→ SHORT EXERCISE
Can you rewrite the data below as a Markdown table with the columns "Row" and "Line," numbering each line, skipping blank lines, and leaving the pictures out?

Stored entries
============================================================
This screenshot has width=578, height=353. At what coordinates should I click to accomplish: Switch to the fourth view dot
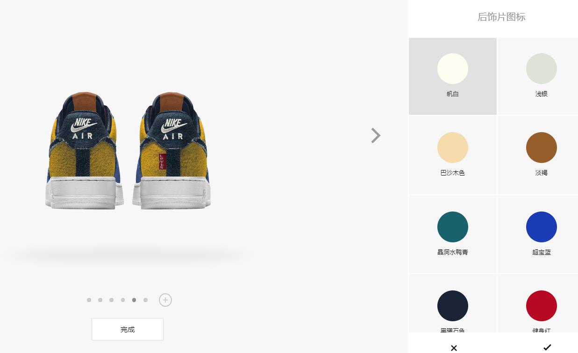[123, 300]
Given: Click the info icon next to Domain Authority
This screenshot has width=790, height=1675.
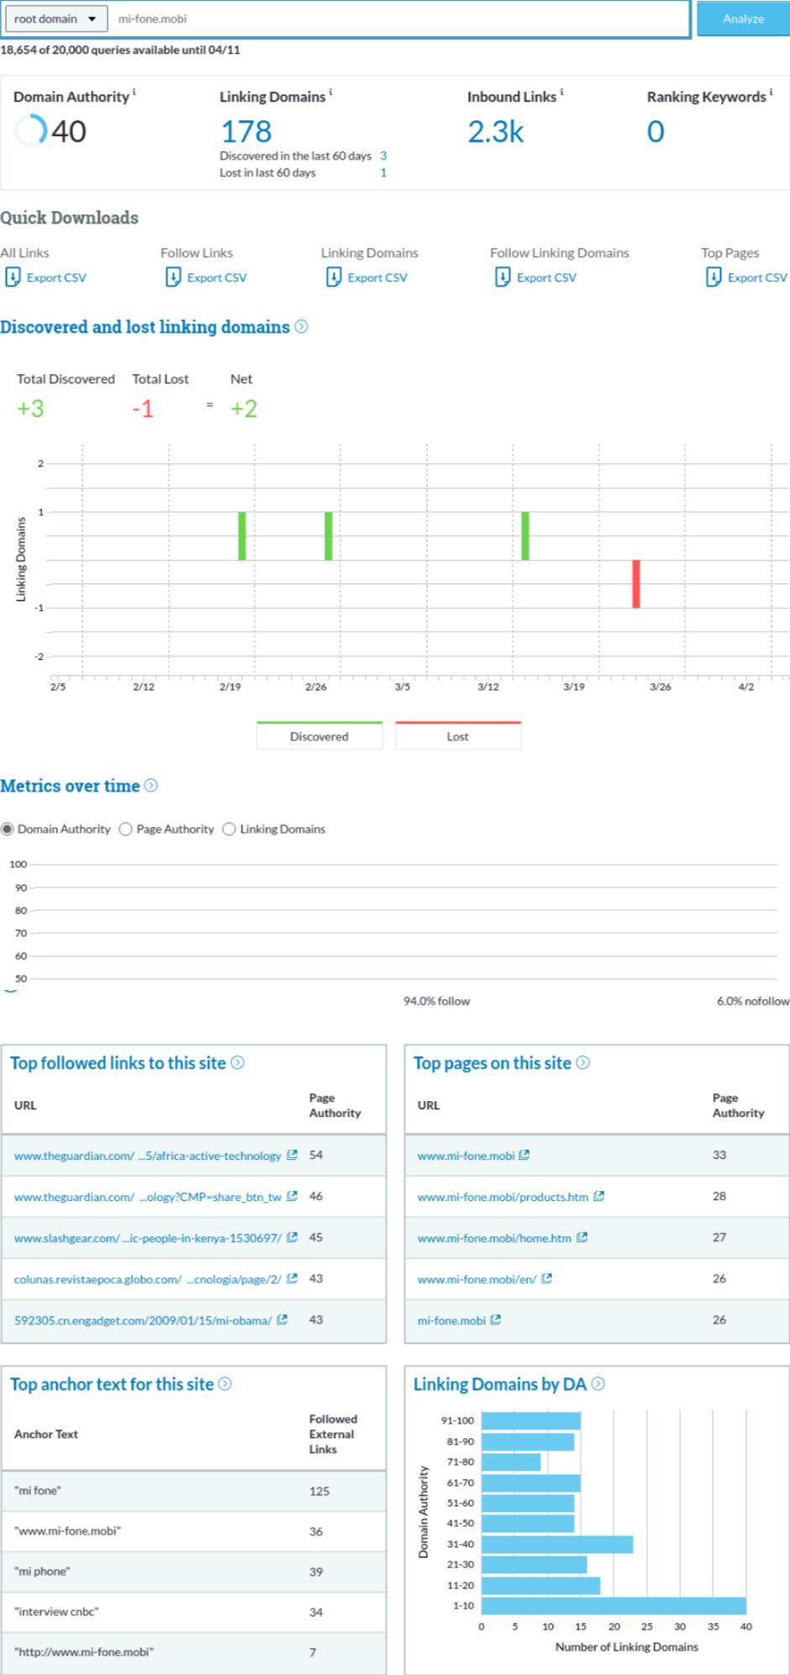Looking at the screenshot, I should 134,92.
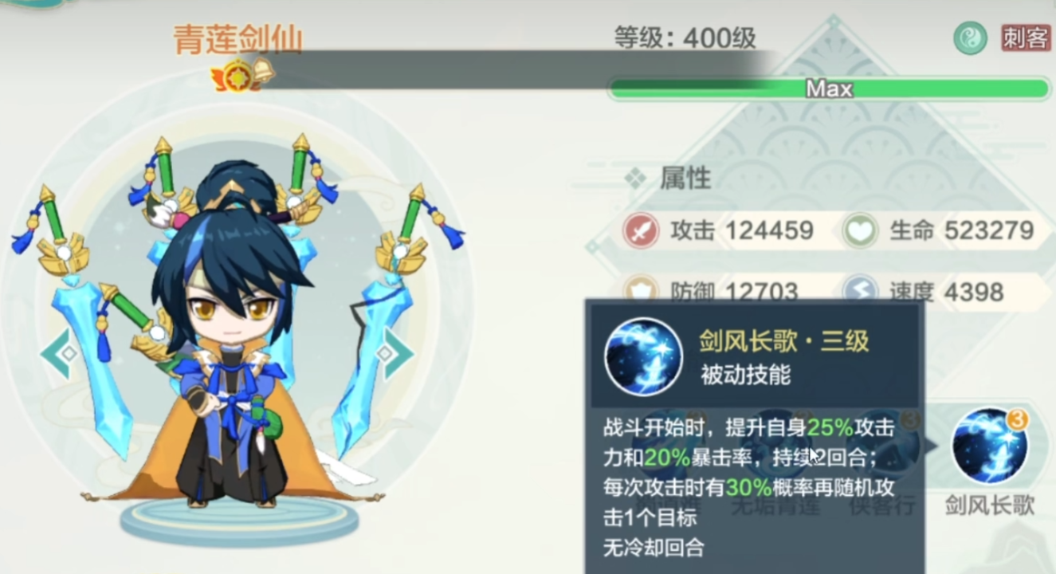1056x574 pixels.
Task: Switch to previous hero with left arrow
Action: pyautogui.click(x=60, y=353)
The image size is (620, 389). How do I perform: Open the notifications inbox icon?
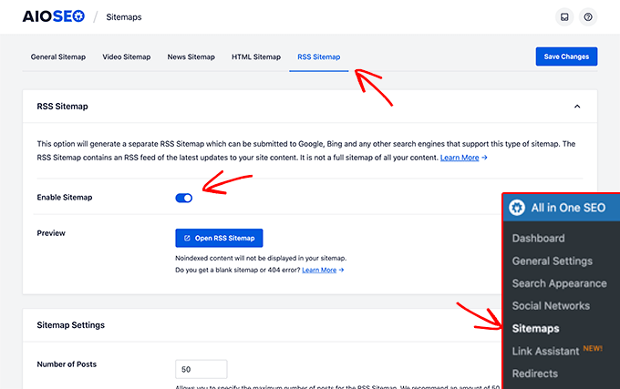(x=564, y=17)
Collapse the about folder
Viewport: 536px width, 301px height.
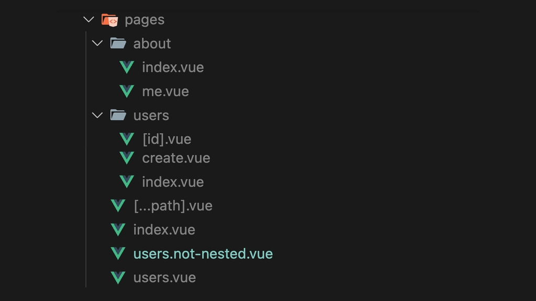tap(96, 43)
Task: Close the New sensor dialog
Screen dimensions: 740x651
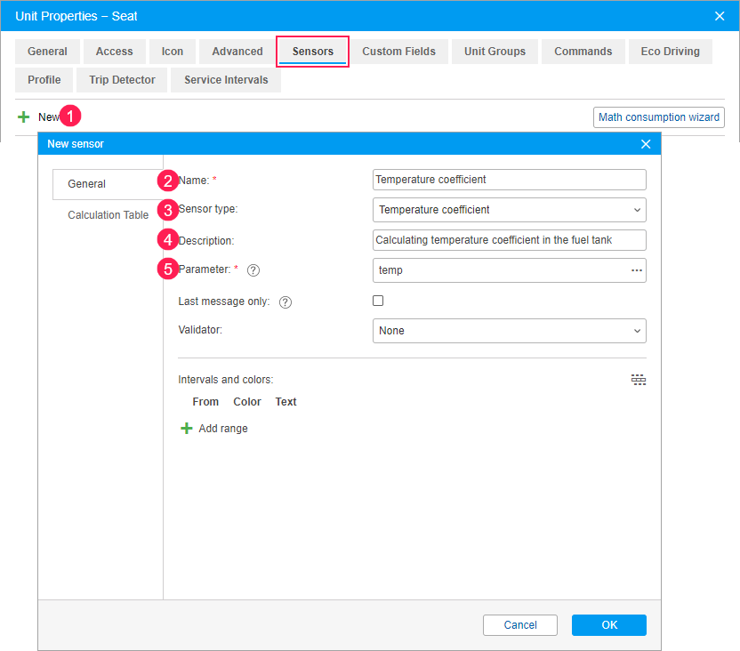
============================================================
→ EXERCISE RESULT
| Row | Line |
|---|---|
| 1 | This screenshot has width=578, height=353. At what coordinates should I click to accomplish: Switch to the fourth view dot |
| 2 | [123, 300] |
| 3 | Given: Click the info icon next to Domain Authority |
| 4 | This screenshot has width=790, height=1675. |
| 5 | Looking at the screenshot, I should 134,92. |
| 6 | 1056x574 pixels. |
| 7 | Task: Switch to previous hero with left arrow |
| 8 | Action: pyautogui.click(x=60, y=353) |
| 9 | The image size is (620, 389). How do I perform: Open the notifications inbox icon? |
| 10 | (x=564, y=17) |
| 11 | Collapse the about folder |
| 12 | Viewport: 536px width, 301px height. |
| 13 | tap(96, 43) |
| 14 | Task: Close the New sensor dialog |
| 15 | Screen dimensions: 740x651 |